Marketing analytics benefits both marketers and consumers. This analysis allows marketers to achieve higher ROI on marketing investments by understanding what is successful in driving either conversions, brand awareness, or both. Analytics also ensures that consumers see a greater number of targeted, personalized ads that speak to their specific needs and interests, rather than mass communications that tend to annoy.
Marketing data can be analyzed using a variety of methods and models depending on the KPIs being measured. For example, analysis of brand awareness relies upon different data and models than analysis of conversions. Some popular analytics models and methods include:
- Media Mix Models (MMM): Attribution models that look at aggregate data over a long period of time.
- Multi-Touch Attribution (MTA): Attribution models that provide person-level data from across the buyer’s journey.
- Unified Marketing Measurement (UMM): A form of measurement that integrates various attribution models including MMM and MTA into comprehensive engagement metrics.
The Importance of Marketing Analytics
In the modern marketing landscape, accurate data is more important than ever. Consumers have become highly selective in choosing the branded media they engage with and the media they ignore.
If brands want to catch the ideal buyer’s attention, they must rely on accurate data to create targeted personal ads based on individual interests, rather than broader demographic associations. This will allow marketing teams to serve the right ad, at the right time, on the right channel to move consumers down the sales funnel.
How Organizations Use Marketing Analytics
Marketing analytics data helps your business make decisions on everything from ad spend to product updates, branding and more. To give yourself a true 360 degree view of your campaigns and be sure you are making the right decisions, it's important to take data from multiple sources (online and offline). Using this data, your team can gain insights into the following:
Product intelligence involves taking a deep dive into the brand’s products as well as analyzing how those products stack up within the market. Typically done by speaking to consumers, polling target audiences or engaging them with surveys, organizations can better understand the differentiators and competitive advantages of their products. From there, teams can better align products to the unique consumer interests and problems that help drive conversions.
Customer Trends and Preferences
Analytics can tell a lot about your consumers. What messaging / creative resonates with them? Which products are they buying and which have they researched in the past? Which ads are leading to conversions and which are ignored?
Product Development Trends
Analytics can also offer insight into the types of product features consumers want. Marketing teams can pass this information on to product development for future iterations.
Analytics also helps uncover areas of the buyer’s journey that could be simplified or improved.
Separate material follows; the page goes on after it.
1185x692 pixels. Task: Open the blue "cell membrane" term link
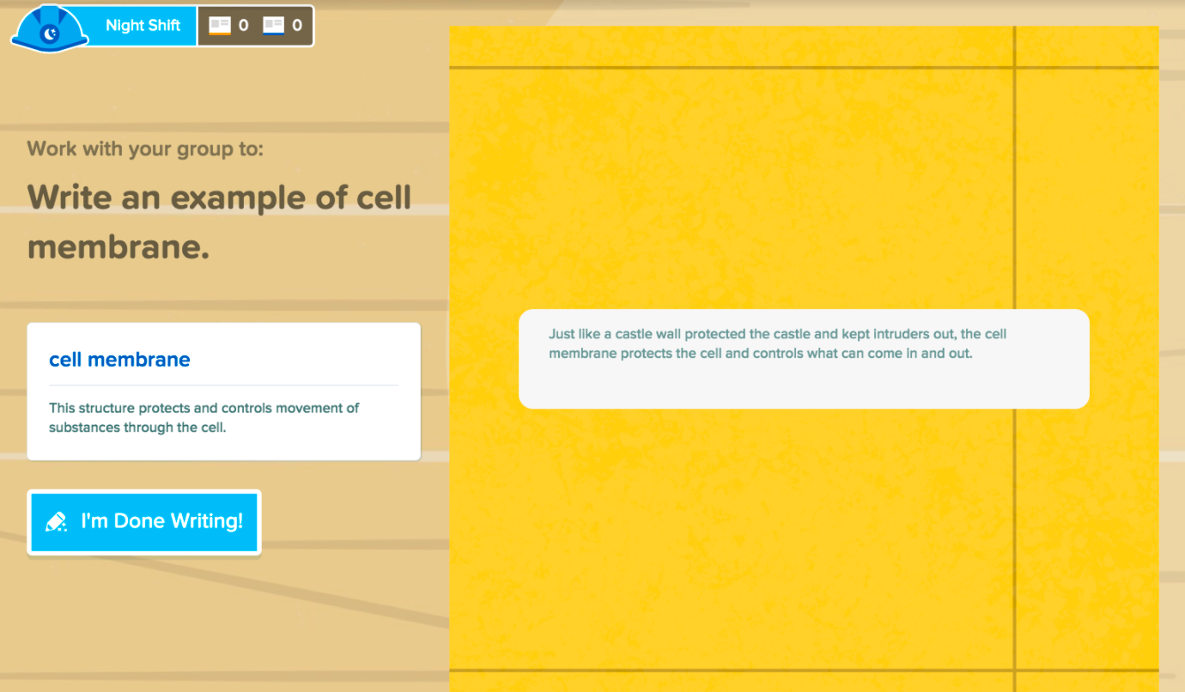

Where are your clients struggling? Are there ways you can simplify your product or make the check-out process easier?
Messaging and Media
Data analysis can determine where marketers choose to display messages for particular consumers. This has become especially important due to the sheer number of channels. In addition to traditional marketing channels such as print, television and broadcast, marketers must also know which digital channels and social media networks consumers prefer. Analytics answers these key questions:
- What media should you be buying?
- Which are driving the most sales?
- What message is resonating with your audience?
How do your marketing efforts compare with the competition? How can you close that gap if there is one? Are there opportunities your competitors are capitalizing on that you may have missed?
Predict Future Results
If you have a thorough understanding of why a campaign worked, you’ll be able to apply that knowledge to future campaigns for increased ROI.
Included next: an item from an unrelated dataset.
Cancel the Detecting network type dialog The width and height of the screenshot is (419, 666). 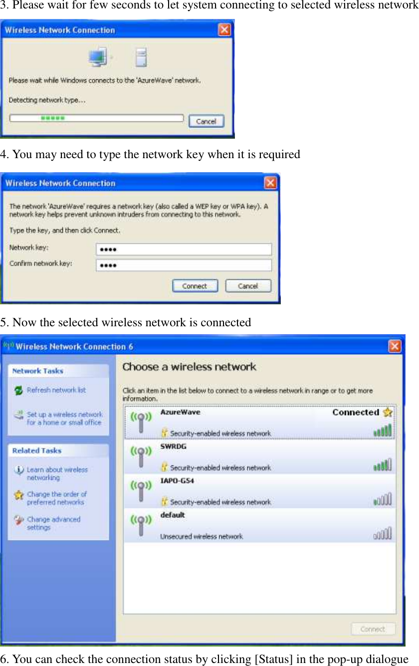206,121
The Challenges of Data Analysis
The biggest challenge of the analysis process is understanding and utilizing the immense quantity of data marketers. This means that marketers must determine how to best organize the data into a digestible format to derive actionable insights.
Some of the biggest marketing analytics challenges faced today are:
- Data Quantity: Big data emerged during the digital age, enabling marketing teams to record every consumer click, impression and view. However this quantity of data is irrelevant if it cannot be structured and analyzed for insights that allow for in-campaign optimizations. This has left marketers grappling with how to best organize data to evaluate its meaning. In fact, research shows that experienced data scientists spend the majority of their time wrangling and formatting data, rather than analyzing it
- Data Quality: Not only is there a problem in terms of the vast information organizations must sift through, but this data is often viewed as unreliable. According to Forrester, 21 percent of respondents’ media budgets were wasted due to poor data quality. This means one dollar out of every 5 dollars was not being utilized effectively. Over the course of a year, these dollars can add up, resulting in $1.2 million dollars and $16.5 million dollars of wasted budget for mid-size and enterprise level firms. Organizations need a process to maintain data quality, so that employees can leverage accurate information to make the right decisions.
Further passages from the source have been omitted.